Herkes değişir..

http://www.youtube.com/watch?v=Zx4Hjq6KwO0
Bir dönem boyunca katettiğimiz yolun değişim hızımıza bölümüdür aldığımız zaman. Kimine göre ne kadar yavaş ilerler, kimiyse hızına yetişememekten hayıflanır.
Öğrendikçe, deneyimledikçe değişim daha yoğun ve net bir tat bırakır zihnimizde. Ondan korkmamayı, sadece farkındalıkla algılamayı gerektirir. Sonrası koşulsuz teslimiyetle ilerlerse; özgün bireysel tarihimizin bir dönemini geride bırakmış, yepyeni bir aralığa daha zinde halde başlarken buluruz kendimizi. Ne hoştur o anı yaşamak, hissetmek. Koşullarda izlenebilen bir değişiklik görünmese dahi, içimizde duyumsayabiliriz onu ve belki de sadece aynı yoldan daha önce geçmiş birine anlam ifade edebilir sözcüklerimiz.
Değişimden bahsedilince nostaljiden dem vurmak ve hüzünlü bir ruh haline geçiş yapmak alışılagelmiştir. Nostalji, çocukken dinlediğimiz şarkıları ya da annemizin ev işi yaparken giydiği elbisenin desenini hatırlatan ve yalnızca geçip giden zamana yaktığımız bir ağıt mıdır? Eğer öyleyse, evimize ara sıra uğrayıp "bir zamanlar.." dedirten ve sohbetin sonunda geceyi umutsuz ve iflah olmaz bir hüzünle noktalamamıza neden olan kötü bir dost gibidir, kurtulmaya çalışırsınız ama peşinizi bırakmaz.
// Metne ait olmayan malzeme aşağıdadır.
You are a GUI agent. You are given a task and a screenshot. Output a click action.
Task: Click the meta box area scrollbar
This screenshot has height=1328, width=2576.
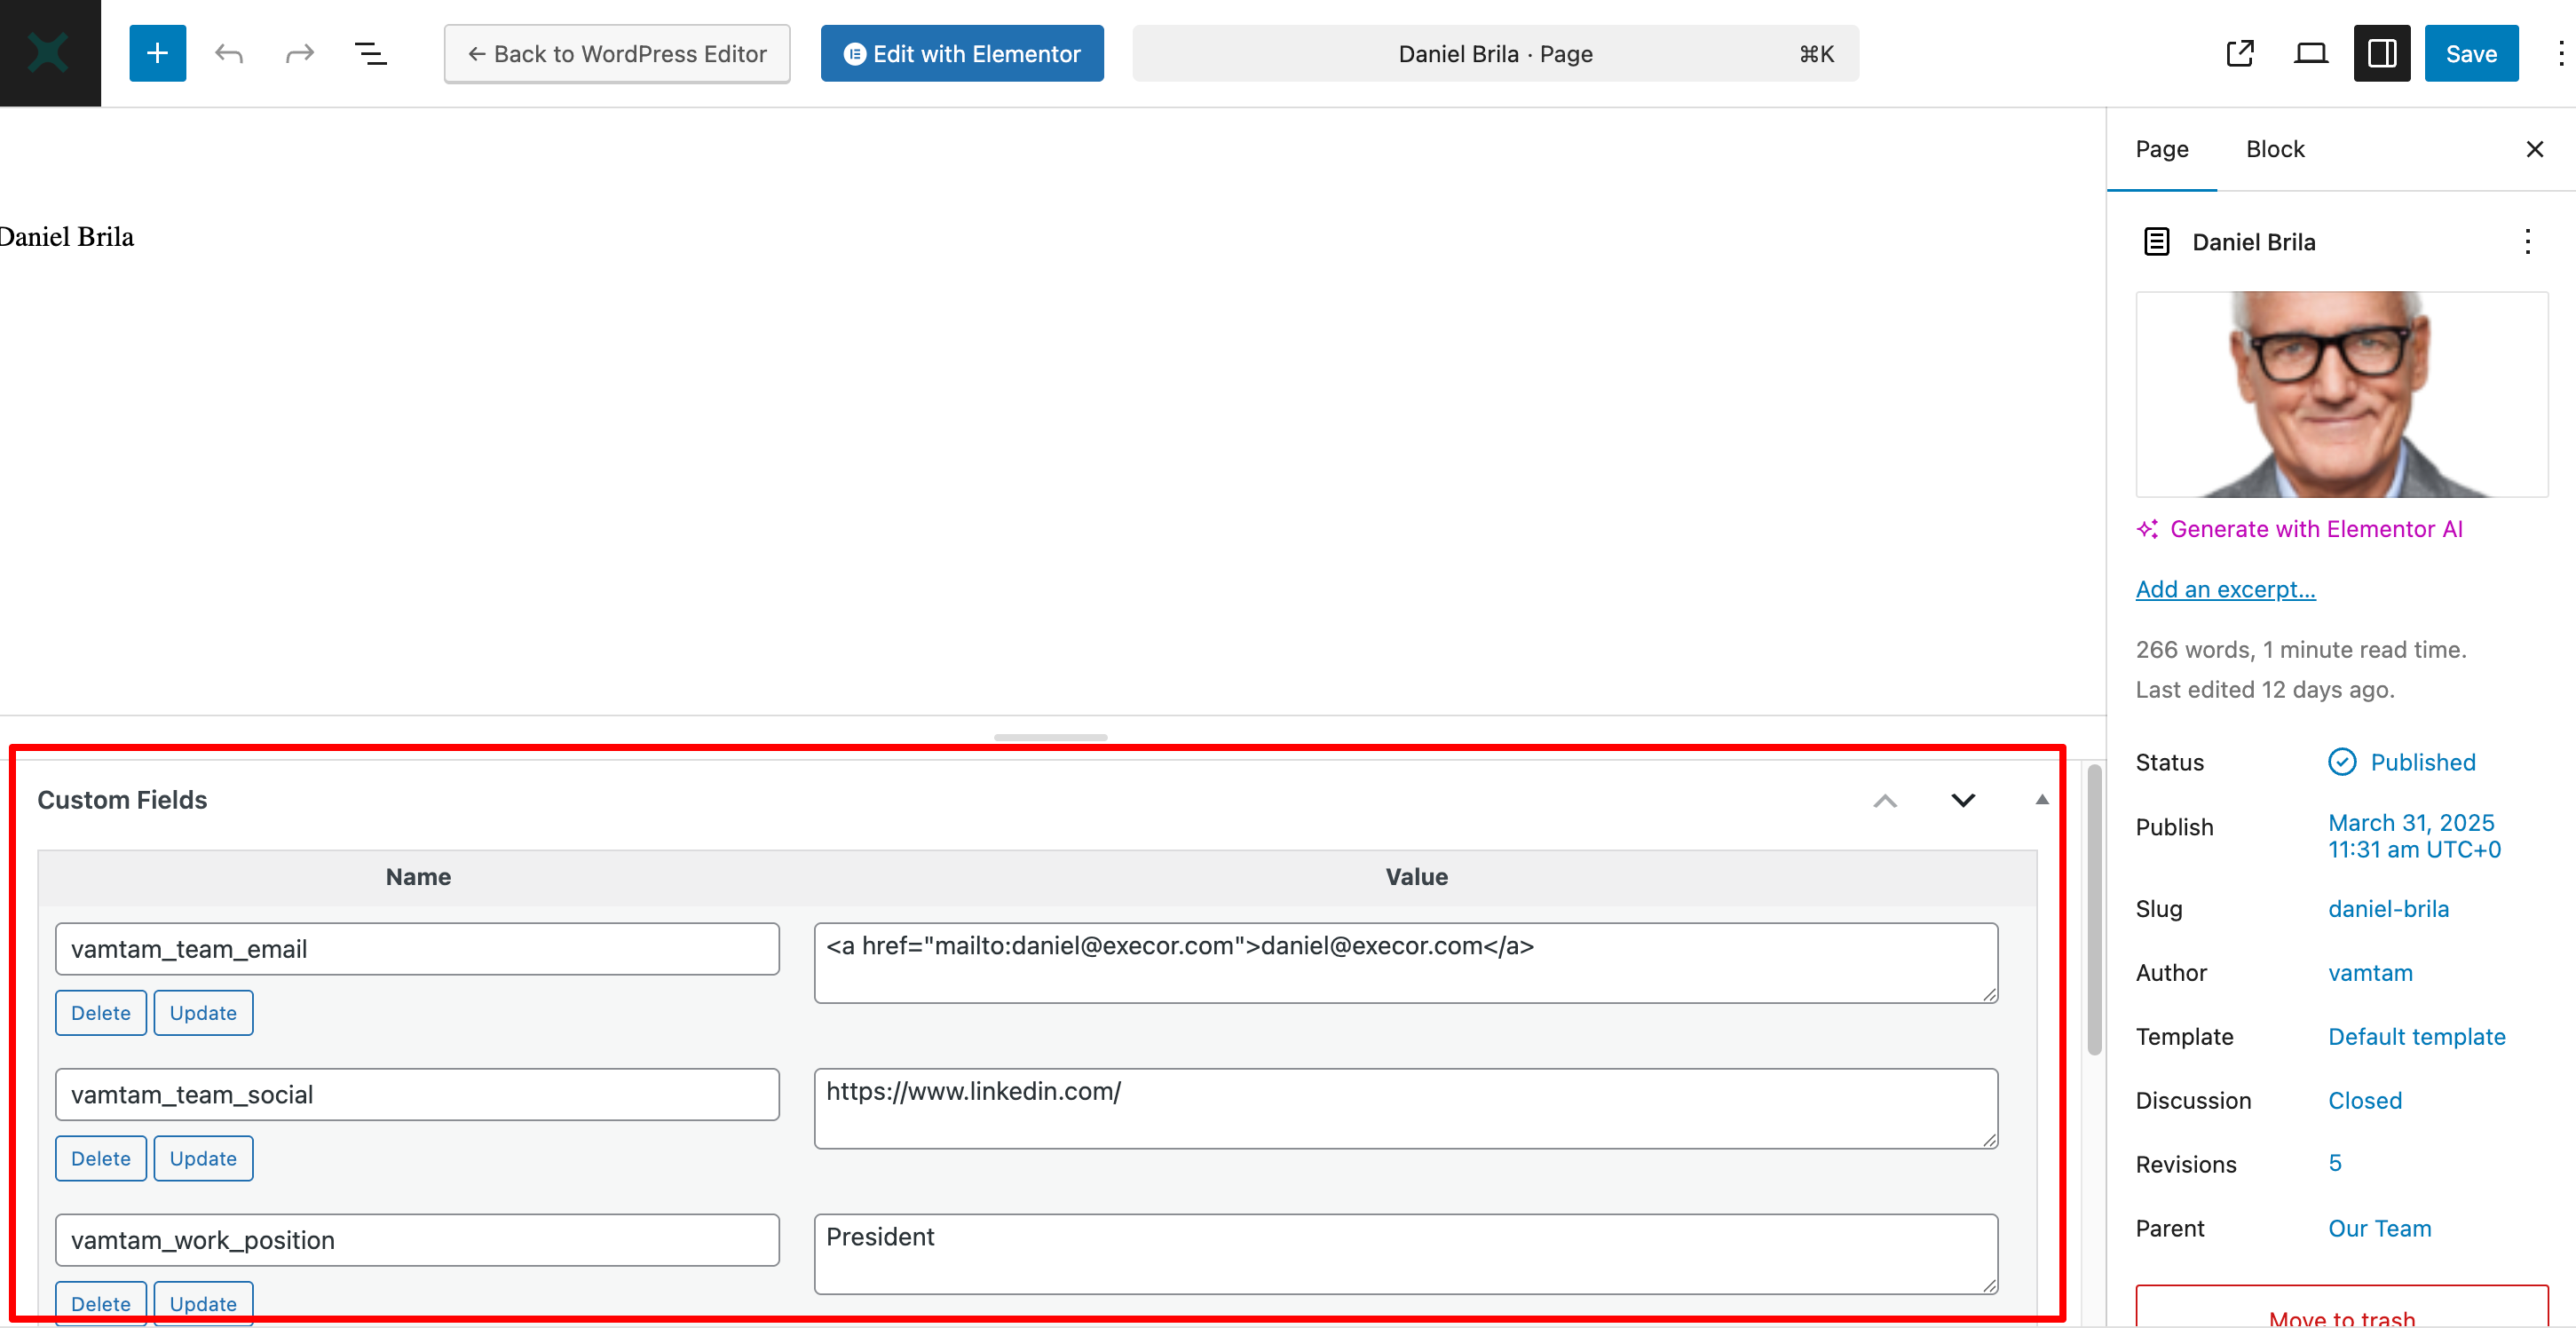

Türlü oyunlarla punduna getirip köşeye sıkıştırmayı ve ondan uzaklaşmayı planlasanız da, bir yolunu bulup size kendini hatırlatır: "Seninle ortak bir geçmişimiz var" der acı acı gülümseyerek, "beni ve yaşadıklarımızı böyle kolayca çıkaramazsın hayatından".
Yeniliğe sorgusuzca teslim olmak olanaksızdır çoğu kez. Direnmek ve geçmişin korunaklı kuytusuna saklanıp, ona olduğundan fazla değer yüklemek daha uygun bir seçenek gibi görünür. Öyle ki; savımızı güçlendirmek adına, belleğimizdeki anıları özenle birer birer görücüye çıkarır, aynı öyküyü tekrar yazar gibi rötüşlarla yeniden aktarırız yakınlarımıza. Önceden kötü iz bırakan hatıralar daha anlamlıdır artık, düğümler tek tek çözülmüştür ve erimiştir dünkü buzlar.
Kendimizi böyle "bilgece" aydınlatma çabasındayken, eşimiz dostumuzdan da açıklamalarımıza ikna olup bizi onaylamalarını bekleriz. İyi dostlar bunun için vardır ne de olsa.. Bu süreci başarıyla tamamlayıp bir üst aşamaya atladığımızı düşünür, rahatlarız.
Sonra? Bir akşam yine aynı şarkı çalar eğlenmek için gittiğimiz barda. Şarkının sadece alt yapısının değiştiren başarısız cover, bizi yolun en başına döndürmeye yeter ve bunca zamanı boşa harcadığımızı hatırlatır; bu gece sarhoş olmam lazım, deriz kurtulmak istediğimiz o sevimsiz dostun gülüşüne katlanabilmek için.